= Beginning of Section =

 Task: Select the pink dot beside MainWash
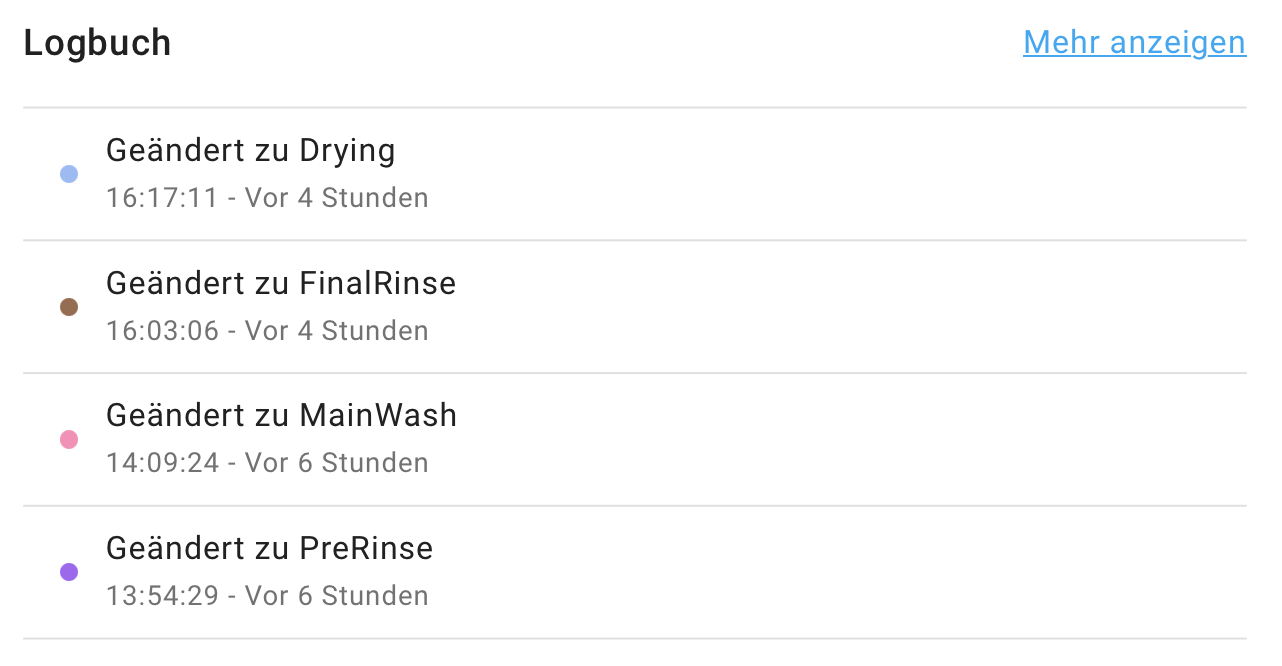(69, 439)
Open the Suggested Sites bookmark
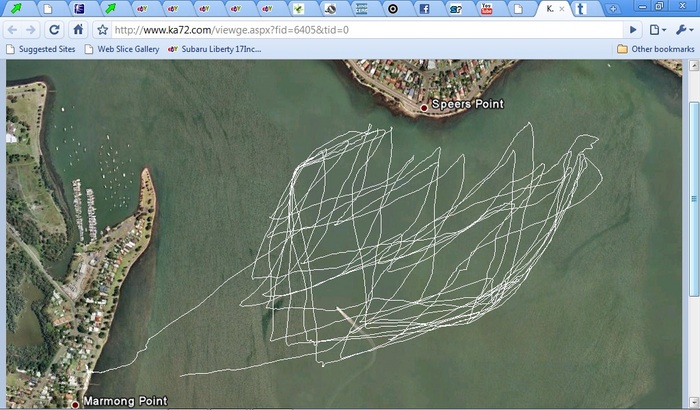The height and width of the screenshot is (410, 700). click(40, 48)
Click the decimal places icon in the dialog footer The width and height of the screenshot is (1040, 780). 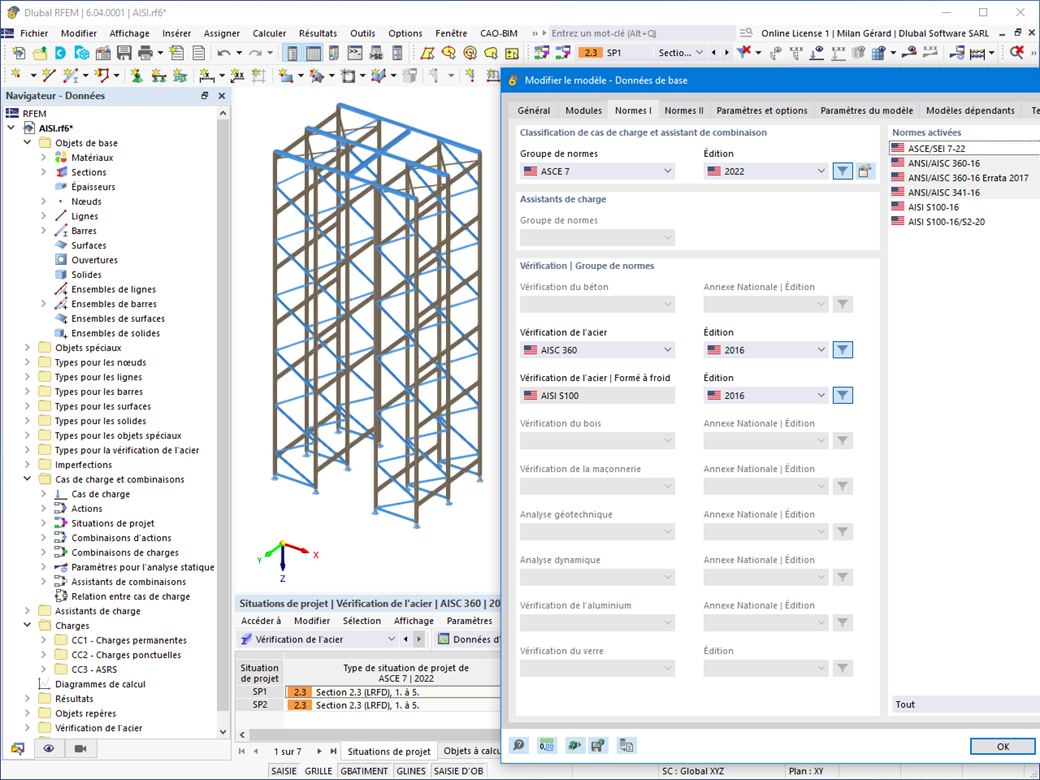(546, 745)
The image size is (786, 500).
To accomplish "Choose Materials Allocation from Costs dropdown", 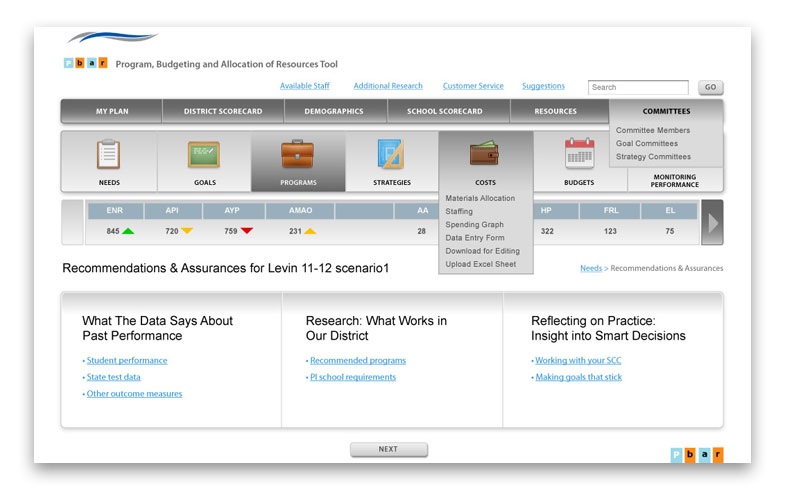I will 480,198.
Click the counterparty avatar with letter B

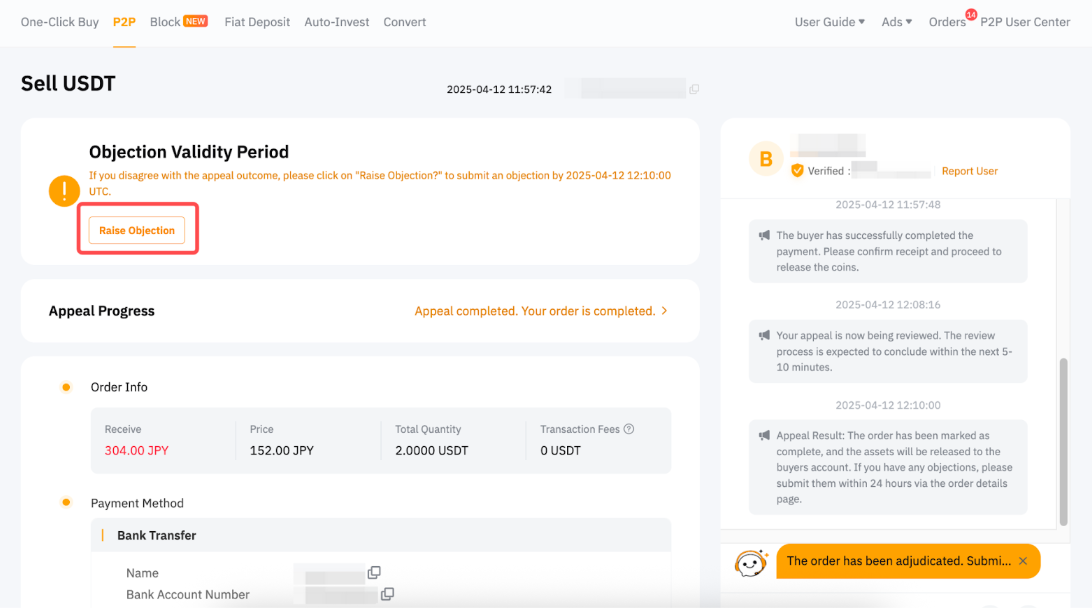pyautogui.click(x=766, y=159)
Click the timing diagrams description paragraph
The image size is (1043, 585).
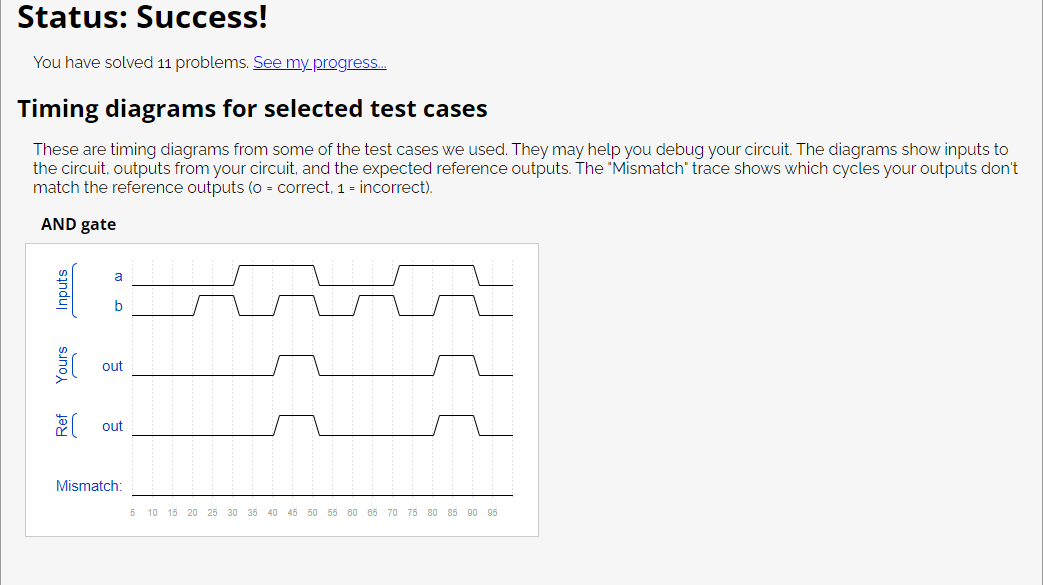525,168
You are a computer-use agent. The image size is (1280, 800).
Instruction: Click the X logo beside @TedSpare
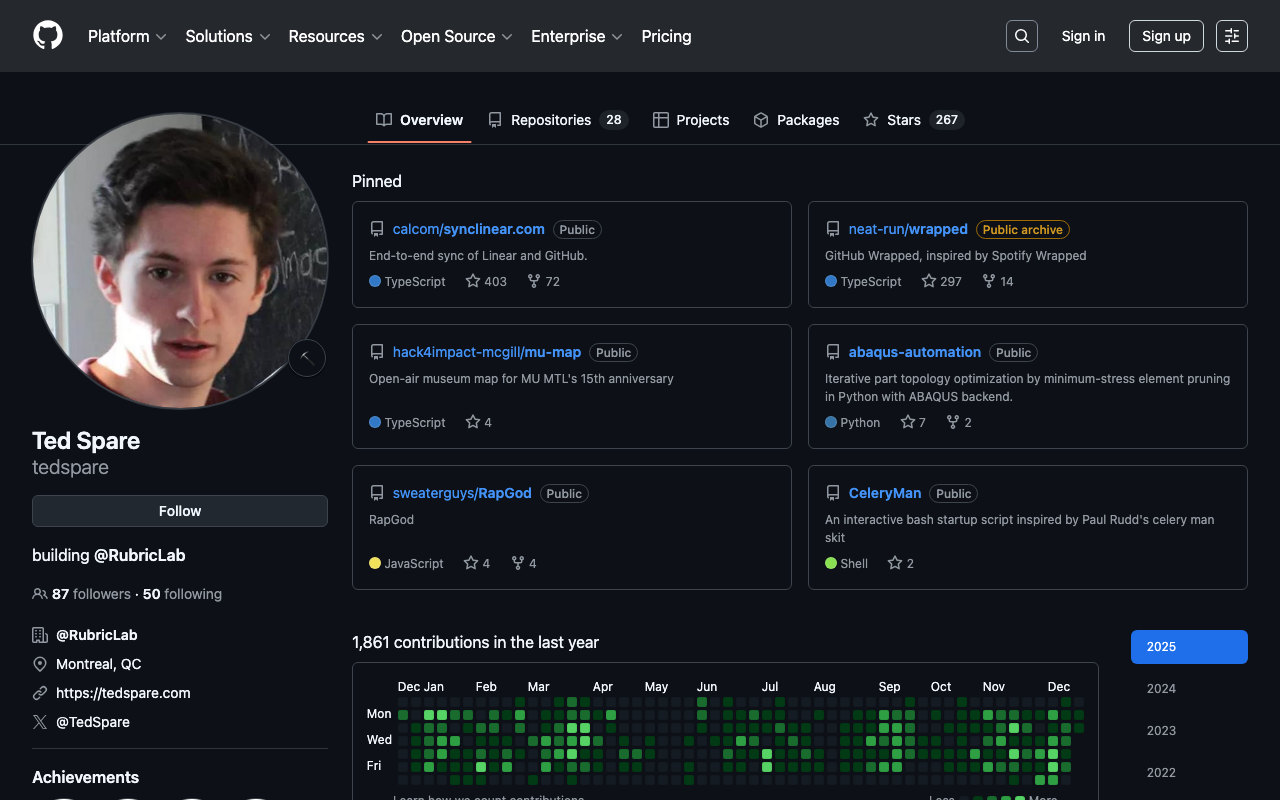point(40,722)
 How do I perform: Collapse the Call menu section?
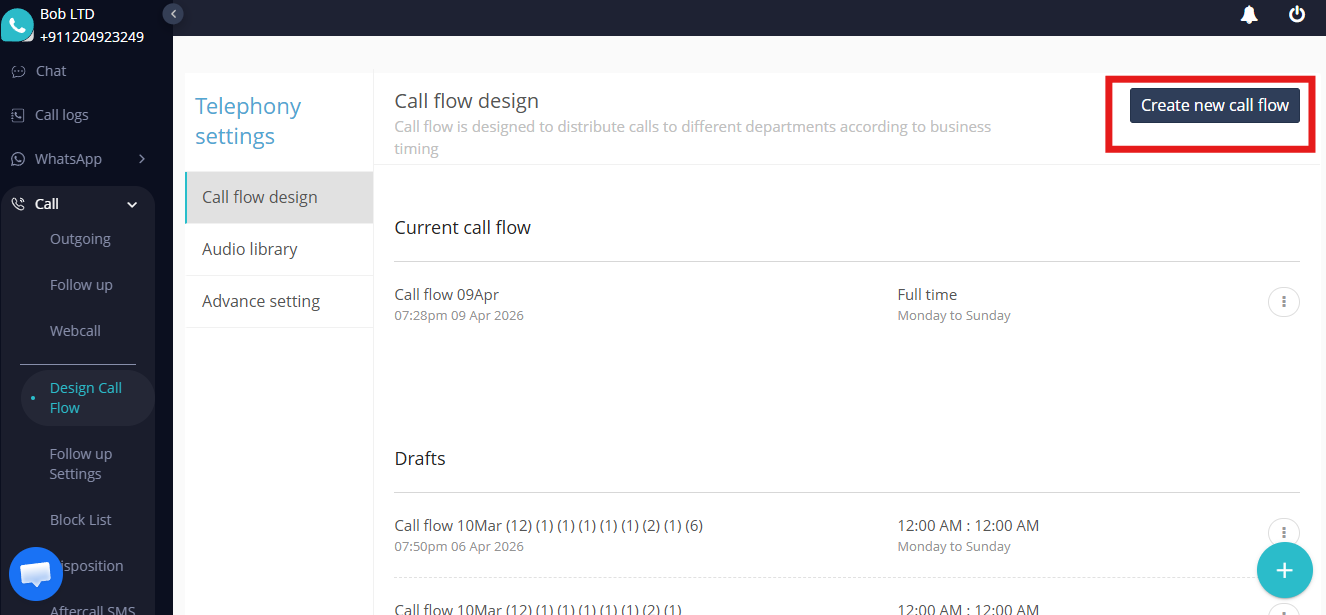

= End of Section =

What the task requires
Lines before the one containing "You are a computer-use" are not wanted; repeat that line and the rest of the listing exactly, leaving out pictures.

Solution for this task
You are a computer-use agent. The image size is (1280, 800).
Instruction: Click the X logo beside @TedSpare
point(40,722)
 How do I perform: Collapse the Call menu section?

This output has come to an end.